(Dataset excerpts)

══════

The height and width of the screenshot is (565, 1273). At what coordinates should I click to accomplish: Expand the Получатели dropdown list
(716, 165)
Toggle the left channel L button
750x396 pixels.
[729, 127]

══════

Exercise objective -
Repeat all of the entries above exactly.

Response to this task -
The height and width of the screenshot is (565, 1273). At what coordinates should I click to accomplish: Expand the Получатели dropdown list
(716, 165)
Toggle the left channel L button
750x396 pixels.
[729, 127]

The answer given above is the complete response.